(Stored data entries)
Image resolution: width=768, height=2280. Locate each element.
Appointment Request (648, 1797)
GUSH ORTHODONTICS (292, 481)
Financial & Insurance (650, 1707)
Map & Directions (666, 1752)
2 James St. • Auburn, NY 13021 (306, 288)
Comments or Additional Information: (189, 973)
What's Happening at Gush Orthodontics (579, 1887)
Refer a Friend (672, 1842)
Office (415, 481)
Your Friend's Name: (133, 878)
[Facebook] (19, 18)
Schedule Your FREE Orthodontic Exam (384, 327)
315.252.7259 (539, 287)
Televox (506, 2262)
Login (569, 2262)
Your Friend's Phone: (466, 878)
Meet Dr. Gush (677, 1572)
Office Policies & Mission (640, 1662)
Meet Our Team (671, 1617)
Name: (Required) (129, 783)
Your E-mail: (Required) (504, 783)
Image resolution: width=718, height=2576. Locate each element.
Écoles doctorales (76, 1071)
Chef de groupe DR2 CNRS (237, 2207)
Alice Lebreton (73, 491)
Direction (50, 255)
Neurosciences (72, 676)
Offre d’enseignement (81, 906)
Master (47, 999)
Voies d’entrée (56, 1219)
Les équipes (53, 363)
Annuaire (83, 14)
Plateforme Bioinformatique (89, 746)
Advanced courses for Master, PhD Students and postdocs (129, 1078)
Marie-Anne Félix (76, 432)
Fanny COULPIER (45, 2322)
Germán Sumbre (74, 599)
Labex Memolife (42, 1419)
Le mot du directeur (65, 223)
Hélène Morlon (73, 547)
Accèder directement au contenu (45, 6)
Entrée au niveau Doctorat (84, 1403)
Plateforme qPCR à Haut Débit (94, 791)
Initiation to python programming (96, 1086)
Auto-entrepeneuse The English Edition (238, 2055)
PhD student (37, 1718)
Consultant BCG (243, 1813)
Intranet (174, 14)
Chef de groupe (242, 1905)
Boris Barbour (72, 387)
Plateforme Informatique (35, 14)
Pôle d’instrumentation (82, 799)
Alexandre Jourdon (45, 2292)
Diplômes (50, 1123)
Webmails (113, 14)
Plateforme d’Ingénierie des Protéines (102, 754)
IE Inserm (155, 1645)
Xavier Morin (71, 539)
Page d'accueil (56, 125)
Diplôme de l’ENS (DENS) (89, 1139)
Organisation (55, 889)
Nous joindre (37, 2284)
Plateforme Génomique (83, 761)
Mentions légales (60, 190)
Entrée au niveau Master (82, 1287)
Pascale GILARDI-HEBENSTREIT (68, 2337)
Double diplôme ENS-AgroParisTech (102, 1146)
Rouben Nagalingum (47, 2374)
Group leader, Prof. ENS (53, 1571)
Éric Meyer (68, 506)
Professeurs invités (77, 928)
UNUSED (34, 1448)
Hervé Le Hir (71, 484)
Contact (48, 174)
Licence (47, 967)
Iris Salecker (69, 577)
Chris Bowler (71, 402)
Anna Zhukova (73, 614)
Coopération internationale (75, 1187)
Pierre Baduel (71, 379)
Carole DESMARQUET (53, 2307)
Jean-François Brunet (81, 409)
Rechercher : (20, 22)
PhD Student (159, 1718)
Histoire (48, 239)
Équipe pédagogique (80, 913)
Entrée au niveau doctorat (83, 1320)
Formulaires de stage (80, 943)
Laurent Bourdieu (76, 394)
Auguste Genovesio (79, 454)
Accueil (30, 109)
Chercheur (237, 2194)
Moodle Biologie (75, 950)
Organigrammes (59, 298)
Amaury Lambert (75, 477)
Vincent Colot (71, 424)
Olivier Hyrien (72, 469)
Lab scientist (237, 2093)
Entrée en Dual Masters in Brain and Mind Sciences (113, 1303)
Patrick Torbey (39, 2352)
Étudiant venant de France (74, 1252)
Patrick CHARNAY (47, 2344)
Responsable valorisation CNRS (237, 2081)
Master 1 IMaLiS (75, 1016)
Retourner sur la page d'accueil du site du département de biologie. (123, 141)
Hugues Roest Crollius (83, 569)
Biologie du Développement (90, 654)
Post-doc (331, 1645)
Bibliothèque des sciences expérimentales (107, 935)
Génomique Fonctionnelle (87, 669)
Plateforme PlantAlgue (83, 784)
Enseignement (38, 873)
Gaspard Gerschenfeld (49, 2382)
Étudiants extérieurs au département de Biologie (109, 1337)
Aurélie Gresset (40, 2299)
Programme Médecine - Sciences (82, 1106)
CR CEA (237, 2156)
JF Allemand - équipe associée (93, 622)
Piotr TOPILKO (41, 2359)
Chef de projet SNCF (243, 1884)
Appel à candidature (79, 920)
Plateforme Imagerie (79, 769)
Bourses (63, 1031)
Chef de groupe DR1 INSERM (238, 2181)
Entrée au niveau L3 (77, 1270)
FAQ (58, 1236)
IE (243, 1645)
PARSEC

● **EXERCISE AIM**
From the data above, return every line from the line that has "Diplômes (50, 1123)" up to and including the line that has "Mentions légales (60, 190)", exactly.

● **WRITTEN REPLY**
Diplômes (50, 1123)
Webmails (113, 14)
Plateforme d’Ingénierie des Protéines (102, 754)
IE Inserm (155, 1645)
Xavier Morin (71, 539)
Page d'accueil (56, 125)
Diplôme de l’ENS (DENS) (89, 1139)
Organisation (55, 889)
Nous joindre (37, 2284)
Plateforme Génomique (83, 761)
Mentions légales (60, 190)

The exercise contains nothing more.